▶ [Exercise objective] The full set of lines below has to be written out again exactly.

▶ [Information provided]
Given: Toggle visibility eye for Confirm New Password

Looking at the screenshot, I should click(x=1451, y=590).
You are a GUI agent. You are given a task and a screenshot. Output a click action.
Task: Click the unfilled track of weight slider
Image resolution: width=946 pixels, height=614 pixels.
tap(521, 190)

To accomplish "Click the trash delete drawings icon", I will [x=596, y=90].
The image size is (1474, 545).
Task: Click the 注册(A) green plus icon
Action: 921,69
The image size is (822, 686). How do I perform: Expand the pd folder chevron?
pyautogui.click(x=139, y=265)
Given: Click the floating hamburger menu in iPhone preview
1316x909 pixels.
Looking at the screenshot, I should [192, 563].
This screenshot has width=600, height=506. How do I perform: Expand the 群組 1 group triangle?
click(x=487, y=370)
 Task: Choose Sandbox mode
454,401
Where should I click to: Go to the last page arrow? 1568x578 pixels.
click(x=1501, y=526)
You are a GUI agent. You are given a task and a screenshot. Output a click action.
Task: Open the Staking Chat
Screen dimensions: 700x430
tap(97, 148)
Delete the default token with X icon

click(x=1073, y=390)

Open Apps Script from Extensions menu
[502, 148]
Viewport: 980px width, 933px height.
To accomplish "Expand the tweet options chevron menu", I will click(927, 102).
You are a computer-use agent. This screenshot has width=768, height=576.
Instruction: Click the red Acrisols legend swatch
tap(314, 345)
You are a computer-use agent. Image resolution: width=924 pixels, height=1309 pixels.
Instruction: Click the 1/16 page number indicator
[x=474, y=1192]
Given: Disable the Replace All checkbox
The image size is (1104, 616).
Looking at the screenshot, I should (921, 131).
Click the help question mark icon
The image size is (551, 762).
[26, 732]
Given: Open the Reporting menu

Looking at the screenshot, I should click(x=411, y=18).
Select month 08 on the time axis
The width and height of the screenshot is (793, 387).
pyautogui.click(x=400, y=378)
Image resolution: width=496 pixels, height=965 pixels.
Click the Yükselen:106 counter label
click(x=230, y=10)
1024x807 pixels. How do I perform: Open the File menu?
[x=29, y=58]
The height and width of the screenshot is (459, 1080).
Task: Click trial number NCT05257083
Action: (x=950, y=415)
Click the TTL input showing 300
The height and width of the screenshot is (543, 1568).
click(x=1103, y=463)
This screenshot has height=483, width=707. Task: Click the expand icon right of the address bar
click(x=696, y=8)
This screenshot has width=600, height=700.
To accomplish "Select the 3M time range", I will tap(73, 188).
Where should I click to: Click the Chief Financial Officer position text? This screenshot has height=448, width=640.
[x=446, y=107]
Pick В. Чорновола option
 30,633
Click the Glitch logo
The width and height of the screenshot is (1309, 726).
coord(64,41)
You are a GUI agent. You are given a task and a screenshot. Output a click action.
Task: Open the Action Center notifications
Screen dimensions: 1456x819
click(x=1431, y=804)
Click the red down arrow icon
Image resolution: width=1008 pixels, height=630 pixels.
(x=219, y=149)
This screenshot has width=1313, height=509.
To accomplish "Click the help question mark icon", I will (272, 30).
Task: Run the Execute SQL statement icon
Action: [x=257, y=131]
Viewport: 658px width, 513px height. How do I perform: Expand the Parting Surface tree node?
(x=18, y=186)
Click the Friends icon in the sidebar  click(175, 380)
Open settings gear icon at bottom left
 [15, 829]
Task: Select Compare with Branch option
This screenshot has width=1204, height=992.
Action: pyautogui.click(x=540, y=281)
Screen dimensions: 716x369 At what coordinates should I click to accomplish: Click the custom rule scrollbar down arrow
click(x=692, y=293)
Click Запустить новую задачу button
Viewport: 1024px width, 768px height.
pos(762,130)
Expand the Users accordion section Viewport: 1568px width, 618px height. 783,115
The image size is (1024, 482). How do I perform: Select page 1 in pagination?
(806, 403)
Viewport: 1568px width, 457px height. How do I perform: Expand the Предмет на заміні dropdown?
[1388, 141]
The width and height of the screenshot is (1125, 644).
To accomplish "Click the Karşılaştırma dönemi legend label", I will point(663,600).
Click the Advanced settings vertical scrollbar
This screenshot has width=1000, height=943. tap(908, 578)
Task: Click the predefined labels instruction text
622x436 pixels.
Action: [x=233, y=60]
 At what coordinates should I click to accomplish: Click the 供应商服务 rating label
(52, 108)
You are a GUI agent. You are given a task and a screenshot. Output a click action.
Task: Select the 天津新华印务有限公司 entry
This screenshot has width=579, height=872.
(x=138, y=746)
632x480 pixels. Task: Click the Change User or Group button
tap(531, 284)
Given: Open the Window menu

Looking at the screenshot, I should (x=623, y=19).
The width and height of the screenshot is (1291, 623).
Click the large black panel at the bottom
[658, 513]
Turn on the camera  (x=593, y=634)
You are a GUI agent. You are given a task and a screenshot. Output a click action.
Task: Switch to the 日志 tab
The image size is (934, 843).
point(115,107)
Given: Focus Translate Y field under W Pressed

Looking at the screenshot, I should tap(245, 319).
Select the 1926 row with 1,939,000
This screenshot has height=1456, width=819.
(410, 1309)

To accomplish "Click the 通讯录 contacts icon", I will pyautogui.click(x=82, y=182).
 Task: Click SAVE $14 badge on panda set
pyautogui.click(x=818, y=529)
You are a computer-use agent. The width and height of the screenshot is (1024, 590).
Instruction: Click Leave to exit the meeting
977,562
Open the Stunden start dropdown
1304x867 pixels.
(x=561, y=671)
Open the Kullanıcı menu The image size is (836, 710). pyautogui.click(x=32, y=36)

▶ [Task solution]
Given: Toggle visibility eye for Confirm New Password

Looking at the screenshot, I should click(x=1451, y=590).
You are a GUI agent. You are given a task and a screenshot. Output a click action.
Task: Click the unfilled track of weight slider
Image resolution: width=946 pixels, height=614 pixels.
tap(521, 190)

To accomplish "Click the trash delete drawings icon", I will [x=596, y=90].
The image size is (1474, 545).
Task: Click the 注册(A) green plus icon
Action: 921,69
The image size is (822, 686). How do I perform: Expand the pd folder chevron?
pyautogui.click(x=139, y=265)
Given: Click the floating hamburger menu in iPhone preview
1316x909 pixels.
Looking at the screenshot, I should [192, 563].
This screenshot has width=600, height=506. How do I perform: Expand the 群組 1 group triangle?
click(x=487, y=370)
 Task: Choose Sandbox mode
454,401
Where should I click to: Go to the last page arrow? 1568x578 pixels.
click(x=1501, y=526)
You are a GUI agent. You are given a task and a screenshot. Output a click action.
Task: Open the Staking Chat
Screen dimensions: 700x430
tap(97, 148)
Delete the default token with X icon

click(x=1073, y=390)

Open Apps Script from Extensions menu
[502, 148]
Viewport: 980px width, 933px height.
To accomplish "Expand the tweet options chevron menu", I will click(927, 102).
You are a computer-use agent. This screenshot has width=768, height=576.
Instruction: Click the red Acrisols legend swatch
tap(314, 345)
You are a computer-use agent. Image resolution: width=924 pixels, height=1309 pixels.
Instruction: Click the 1/16 page number indicator
[x=474, y=1192]
Given: Disable the Replace All checkbox
The image size is (1104, 616).
Looking at the screenshot, I should (921, 131).
Click the help question mark icon
The image size is (551, 762).
[26, 732]
Given: Open the Reporting menu

Looking at the screenshot, I should click(x=411, y=18).
Select month 08 on the time axis
The width and height of the screenshot is (793, 387).
pyautogui.click(x=400, y=378)
Image resolution: width=496 pixels, height=965 pixels.
Click the Yükselen:106 counter label
click(x=230, y=10)
1024x807 pixels. How do I perform: Open the File menu?
[x=29, y=58]
The height and width of the screenshot is (459, 1080).
Task: Click trial number NCT05257083
Action: (x=950, y=415)
Click the TTL input showing 300
The height and width of the screenshot is (543, 1568).
click(x=1103, y=463)
This screenshot has height=483, width=707. Task: Click the expand icon right of the address bar
click(x=696, y=8)
This screenshot has width=600, height=700.
To accomplish "Select the 3M time range", I will tap(73, 188).
Where should I click to: Click the Chief Financial Officer position text? This screenshot has height=448, width=640.
[x=446, y=107]
Pick В. Чорновола option
 30,633
Click the Glitch logo
The width and height of the screenshot is (1309, 726).
coord(64,41)
You are a GUI agent. You are given a task and a screenshot. Output a click action.
Task: Open the Action Center notifications
Screen dimensions: 1456x819
click(x=1431, y=804)
Click the red down arrow icon
Image resolution: width=1008 pixels, height=630 pixels.
(x=219, y=149)
This screenshot has width=1313, height=509.
To accomplish "Click the help question mark icon", I will (272, 30).
Task: Run the Execute SQL statement icon
Action: [x=257, y=131]
Viewport: 658px width, 513px height. How do I perform: Expand the Parting Surface tree node?
(x=18, y=186)
Click the Friends icon in the sidebar  click(175, 380)
Open settings gear icon at bottom left
 [15, 829]
Task: Select Compare with Branch option
This screenshot has width=1204, height=992.
Action: pyautogui.click(x=540, y=281)
Screen dimensions: 716x369 At what coordinates should I click to accomplish: Click the custom rule scrollbar down arrow
click(x=692, y=293)
Click Запустить новую задачу button
Viewport: 1024px width, 768px height.
pos(762,130)
Expand the Users accordion section Viewport: 1568px width, 618px height. 783,115
The image size is (1024, 482). How do I perform: Select page 1 in pagination?
(806, 403)
Viewport: 1568px width, 457px height. How do I perform: Expand the Предмет на заміні dropdown?
[1388, 141]
The width and height of the screenshot is (1125, 644).
To accomplish "Click the Karşılaştırma dönemi legend label", I will point(663,600).
Click the Advanced settings vertical scrollbar
This screenshot has width=1000, height=943. tap(908, 578)
Task: Click the predefined labels instruction text
622x436 pixels.
Action: [x=233, y=60]
 At what coordinates should I click to accomplish: Click the 供应商服务 rating label
(52, 108)
You are a GUI agent. You are given a task and a screenshot. Output a click action.
Task: Select the 天津新华印务有限公司 entry
This screenshot has width=579, height=872.
(x=138, y=746)
632x480 pixels. Task: Click the Change User or Group button
tap(531, 284)
Given: Open the Window menu

Looking at the screenshot, I should (x=623, y=19).
The width and height of the screenshot is (1291, 623).
Click the large black panel at the bottom
[658, 513]
Turn on the camera  (x=593, y=634)
You are a GUI agent. You are given a task and a screenshot. Output a click action.
Task: Switch to the 日志 tab
The image size is (934, 843).
point(115,107)
Given: Focus Translate Y field under W Pressed

Looking at the screenshot, I should tap(245, 319).
Select the 1926 row with 1,939,000
This screenshot has height=1456, width=819.
(410, 1309)

To accomplish "Click the 通讯录 contacts icon", I will pyautogui.click(x=82, y=182).
 Task: Click SAVE $14 badge on panda set
pyautogui.click(x=818, y=529)
You are a computer-use agent. The width and height of the screenshot is (1024, 590).
Instruction: Click Leave to exit the meeting
977,562
Open the Stunden start dropdown
1304x867 pixels.
(x=561, y=671)
Open the Kullanıcı menu The image size is (836, 710). pyautogui.click(x=32, y=36)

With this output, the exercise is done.